**Excerpt:**
.....
= Alexander Hardcastle =

Alexander Hardcastle (25 October 1872 – 27 June 1933) was a British archaeologist, who supervised archaeological work in Sicily, restoring the Greek Temples of Agrigento.

==Background==

Alexander Hardcastle was born in London to a prosperous family. His parents were Henry and Maria Sophie Hardcastle Herschel, daughter of John Herschel. From 1892 he served in the Royal Engineers, seeing active service in the Boer War in 1900 and afterwards was Commander Royal Engineers in Natal. In 1903 he was promoted to Captain and retired in 1907. He was called back into service in 1914 on the outbreak of the First World War but saw no overseas service.

In 1920, Hardcastle vacationed on Sicily. While there, he visited the unexcavated Greek ruins on the southwest coast of the island. These ruins inspired him to move to the island and begin work on the ruins. Even though his family was well-off, the expenses of the work on the Greek sites on the island, coupled with his losses from the U.S. stock-market crash of 1929, eventually led to Hardcastle's financial ruin.
.....
**Extracted material:**
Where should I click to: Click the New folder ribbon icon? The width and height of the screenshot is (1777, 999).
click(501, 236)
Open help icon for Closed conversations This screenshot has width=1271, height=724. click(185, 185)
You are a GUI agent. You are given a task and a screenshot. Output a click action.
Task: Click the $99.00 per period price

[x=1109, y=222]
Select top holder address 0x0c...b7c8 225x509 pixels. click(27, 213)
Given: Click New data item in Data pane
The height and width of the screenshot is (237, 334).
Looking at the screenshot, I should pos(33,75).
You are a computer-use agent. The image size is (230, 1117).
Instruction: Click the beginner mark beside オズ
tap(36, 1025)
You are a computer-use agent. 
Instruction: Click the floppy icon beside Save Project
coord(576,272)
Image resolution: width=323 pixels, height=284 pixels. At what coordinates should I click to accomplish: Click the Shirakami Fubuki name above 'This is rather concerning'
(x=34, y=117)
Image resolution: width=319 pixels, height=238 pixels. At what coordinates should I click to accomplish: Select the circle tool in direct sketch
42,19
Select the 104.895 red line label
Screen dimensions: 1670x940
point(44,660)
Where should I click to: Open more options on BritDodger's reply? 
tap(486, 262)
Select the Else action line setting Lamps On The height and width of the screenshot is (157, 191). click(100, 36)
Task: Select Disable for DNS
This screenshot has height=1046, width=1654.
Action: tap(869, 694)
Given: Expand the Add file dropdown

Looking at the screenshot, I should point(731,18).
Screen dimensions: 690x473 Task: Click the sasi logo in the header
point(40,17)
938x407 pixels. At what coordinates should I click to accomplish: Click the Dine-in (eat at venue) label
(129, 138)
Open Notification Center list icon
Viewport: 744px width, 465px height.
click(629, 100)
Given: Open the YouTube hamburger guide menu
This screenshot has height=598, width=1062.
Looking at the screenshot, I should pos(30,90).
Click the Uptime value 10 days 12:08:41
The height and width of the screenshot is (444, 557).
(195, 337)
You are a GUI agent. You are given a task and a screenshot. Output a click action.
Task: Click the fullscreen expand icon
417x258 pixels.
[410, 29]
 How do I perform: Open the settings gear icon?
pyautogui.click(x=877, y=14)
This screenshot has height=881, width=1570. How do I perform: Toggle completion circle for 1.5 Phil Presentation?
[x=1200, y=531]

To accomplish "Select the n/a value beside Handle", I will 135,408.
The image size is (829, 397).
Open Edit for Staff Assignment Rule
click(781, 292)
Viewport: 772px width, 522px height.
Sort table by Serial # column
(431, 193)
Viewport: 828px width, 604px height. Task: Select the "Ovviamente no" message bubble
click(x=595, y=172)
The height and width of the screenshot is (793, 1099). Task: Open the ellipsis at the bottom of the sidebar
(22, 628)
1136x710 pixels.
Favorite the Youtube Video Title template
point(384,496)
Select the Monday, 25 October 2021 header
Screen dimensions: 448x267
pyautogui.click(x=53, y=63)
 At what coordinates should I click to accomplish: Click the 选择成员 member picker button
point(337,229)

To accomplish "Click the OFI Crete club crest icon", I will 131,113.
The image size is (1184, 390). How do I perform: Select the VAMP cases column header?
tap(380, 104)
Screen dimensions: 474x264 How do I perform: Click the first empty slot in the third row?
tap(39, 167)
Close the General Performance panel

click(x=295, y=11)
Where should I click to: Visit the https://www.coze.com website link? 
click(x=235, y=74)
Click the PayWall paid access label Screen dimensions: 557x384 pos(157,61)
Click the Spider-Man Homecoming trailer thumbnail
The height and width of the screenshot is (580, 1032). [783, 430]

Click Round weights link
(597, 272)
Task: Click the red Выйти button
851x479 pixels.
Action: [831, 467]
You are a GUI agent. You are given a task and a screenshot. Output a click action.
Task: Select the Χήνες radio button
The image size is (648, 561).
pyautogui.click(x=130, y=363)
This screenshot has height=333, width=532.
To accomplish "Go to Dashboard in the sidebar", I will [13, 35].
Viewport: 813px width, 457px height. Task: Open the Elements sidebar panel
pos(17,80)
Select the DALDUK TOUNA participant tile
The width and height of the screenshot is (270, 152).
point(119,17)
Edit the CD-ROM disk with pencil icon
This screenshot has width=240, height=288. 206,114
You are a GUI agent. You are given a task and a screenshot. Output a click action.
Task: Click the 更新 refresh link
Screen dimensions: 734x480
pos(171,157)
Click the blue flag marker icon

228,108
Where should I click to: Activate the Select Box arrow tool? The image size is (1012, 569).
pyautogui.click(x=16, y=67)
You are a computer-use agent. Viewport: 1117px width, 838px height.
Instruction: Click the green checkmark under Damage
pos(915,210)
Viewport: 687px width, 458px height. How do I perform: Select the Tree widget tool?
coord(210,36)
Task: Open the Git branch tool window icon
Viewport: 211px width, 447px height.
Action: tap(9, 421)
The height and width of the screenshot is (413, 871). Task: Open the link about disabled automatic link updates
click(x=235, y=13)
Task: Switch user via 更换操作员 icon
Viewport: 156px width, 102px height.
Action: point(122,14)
.....
**The tasks:**
• 1. Reproduce everything in the Alexander Hardcastle text from "Alexander Hardcastle (25" down to "no overseas service." without any changes.
• 2. Format everything in the records from their first line down to the line containing "Looking at the screenshot, I should pos(33,75).", both included, as a JSON list of strings with one string per line and blank lines omitted.

**Results of the tasks:**
• 1.
Alexander Hardcastle (25 October 1872 – 27 June 1933) was a British archaeologist, who supervised archaeological work in Sicily, restoring the Greek Temples of Agrigento.

==Background==

Alexander Hardcastle was born in London to a prosperous family. His parents were Henry and Maria Sophie Hardcastle Herschel, daughter of John Herschel. From 1892 he served in the Royal Engineers, seeing active service in the Boer War in 1900 and afterwards was Commander Royal Engineers in Natal. In 1903 he was promoted to Captain and retired in 1907. He was called back into service in 1914 on the outbreak of the First World War but saw no overseas service.

• 2.
[
  "Where should I click to: Click the New folder ribbon icon? The width and height of the screenshot is (1777, 999).",
  "click(501, 236)",
  "Open help icon for Closed conversations This screenshot has width=1271, height=724. click(185, 185)",
  "You are a GUI agent. You are given a task and a screenshot. Output a click action.",
  "Task: Click the $99.00 per period price",
  "[x=1109, y=222]",
  "Select top holder address 0x0c...b7c8 225x509 pixels. click(27, 213)",
  "Given: Click New data item in Data pane",
  "The height and width of the screenshot is (237, 334).",
  "Looking at the screenshot, I should pos(33,75)."
]